Hasta aquí, mas las consabidas visitas a familiares y amigos
donde se sabía que dispensaban ciertas atenciones
culinarias, todo era lo normal para la época en que nos
referimos: Navidades de los años 40. Pero siempre surge la
humana necesidad, que se ensaña en tener crueldad (que diría
Calderón) y esta situación cruel se le presentó a una
familia a través de un canillita de hilos. Se trataba del
“Churrianda” un vendedor ambulante al que le sobraba
educación, constancia y que disponía de una verbosidad
excesiva, rallante en lo exagerado, cualidades que le hacían
ser el mejor agente de la venta de hilos de la firma que,
por aquel entonces, lideraba la fabricación de hebras largas
y delgadas de materia textil, que ya casi están en desuso,
para coser. El tal “Churrianda”, además, conocía de memoria
el nombre de todos sus clientes que en potencia eran el de
todas las habitantes de una pequeña ciudad (pues sus ventas,
como es natural, iban dirigidas al personal femenino y las
llevaba a cabo en horario laboral). Hacía un recorrido
diario saludando a doña Pepita, a la Srta. Maruja, a la
chica de enfrente y a cuantas posibles compradoras visitaba
que, a su vez, propagaban la llegada de aquel lisonjero que
las obsequiaba con simpáticos piropos y que venia exponiendo
y ofreciendo al público los géneros para quienes los
quisieran comprar. Pero hete aquí que llegado el anochecer
lluvioso y de frío intenso, quizás siendo la última visita
que realizaba aquel día “Churrianda”, se acercó a la
vivienda de una familia humilde que, como venía siendo norma
de todo el vecindario, lo atendía, aun cuando por la
carencia de recursos poco podrían comprarle, con la mejor de
las sonrisas y en prueba de esa atención, estando como
estaba al llegar la Navidad (era el día 24 de diciembre) por
parte de la madre acompañada de sus cinco hijos, (el esposo
se encontraba ausente desde hacía unos meses pues se había
enrolado en un buque de cabotaje y como era norma en
aquellos tiempos y en esta clase de empleos, su familia no
sabia de él hasta su vuelta a casa) se le ofreció al
vendedor un lebrillo que contenía la totalidad del surtido
de dulces navideños que con sumo esmero, esfuerzo, ayudas y
administrando con todo cuidado el caudal que el cabeza de
familia había aportado a la familia en su anterior visita,
había conseguido reunir para el goce de la prole y que, como
se destinaba para celebrar la venida del Niño Dios, no había
sido aun degustado por ningún miembro de la familia.

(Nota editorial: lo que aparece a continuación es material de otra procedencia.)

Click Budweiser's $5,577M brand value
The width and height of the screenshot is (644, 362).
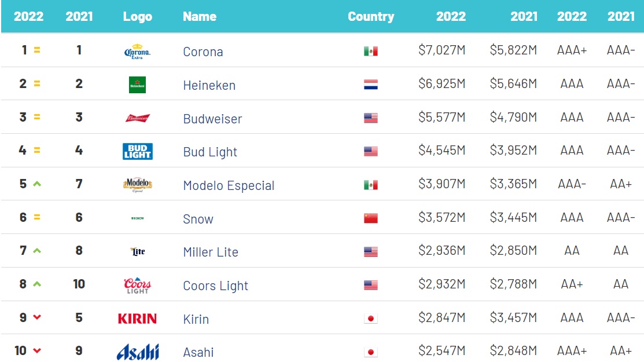tap(441, 118)
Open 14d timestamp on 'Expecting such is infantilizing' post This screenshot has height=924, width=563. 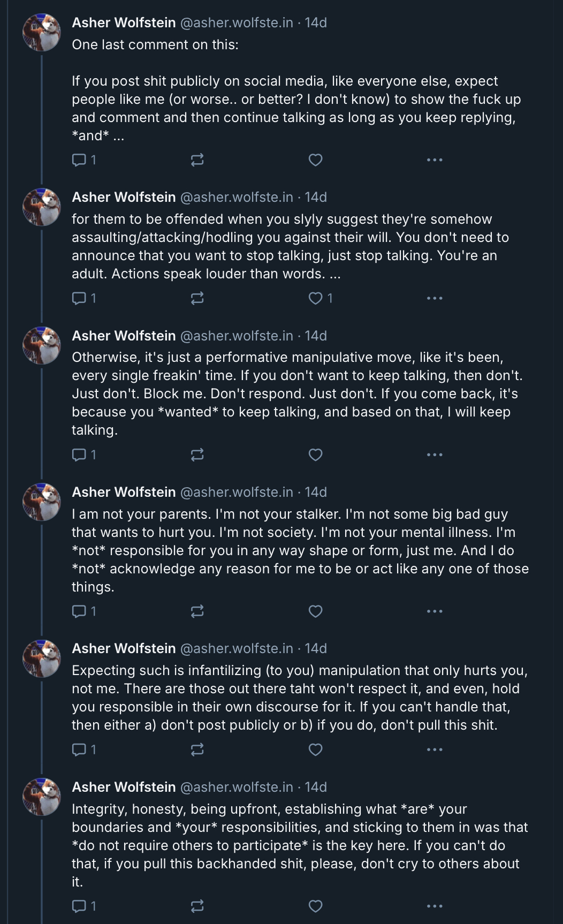[316, 648]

A tal
invitación y ante los perplejos ojos de aquella modesta
familia, de rostros inciertos, irresolutos y confusos, el
“señorito Churrianda” volcó su contenido en una talega de
basto lienzo que portaba y, agradeciendo muy efusivamente el
gesto, se marchó con paso acelerado hacia su casa, pensando
en lo bien que lo iba a pasar su familia con la cantidad y
variedad de dulces que llevaba, habiéndoles quedado
únicamente a aquella familia el consuelo que con paciencia y
humildad la madre repetía a sus hijos, para consolarles, de
que no se preocuparan, que el Niño Dios les compensaría con
cualesquiera otros regalos.
Pero no todo iban a ser desdichas para aquella familia.

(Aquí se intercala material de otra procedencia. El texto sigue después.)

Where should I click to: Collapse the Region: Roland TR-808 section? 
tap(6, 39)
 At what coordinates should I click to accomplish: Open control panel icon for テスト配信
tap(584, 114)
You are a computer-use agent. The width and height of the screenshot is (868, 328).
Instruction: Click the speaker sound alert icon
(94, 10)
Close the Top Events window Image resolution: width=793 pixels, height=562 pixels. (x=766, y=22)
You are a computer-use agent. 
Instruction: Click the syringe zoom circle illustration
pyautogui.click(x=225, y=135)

Había llegado la Navidad con la pesadumbre y tristeza de no
disponer de los clásicos dulces navideños más, acercándose
la moche, cuando la familia ya se disponía a dormir después
de dirigir unas preces al cielo en honor al Niño que iba a
nacer, con la tristeza de lo acaecido aquella tarde, se oyó
llamar a la puerta y al abrirse la misma, apareció por ella
el padre de familia cargado de bultos: que contenían ropas,
exquisitos manjares que había adquirido en un convento de
monjas antes de su llegada al pueblo, juguetes y una buena
porción de distintas chacinerías así como, lo mas
importante, cierta cantidad de dinero fruto de su duro
trabajo cursando los mares del mundo durante los meses de
ausencia del hogar, suficiente para cubrir las necesidades
familiares por otra larga temporada…
Así, creyendo en Jesús como única respuesta segura a todas
las inquietudes del hombre, ésta familia gozó de la venida
del Hijo de Dios dándole gloria en el cielo y recibiendo
toda la paz que se merecen los seres de buena voluntad.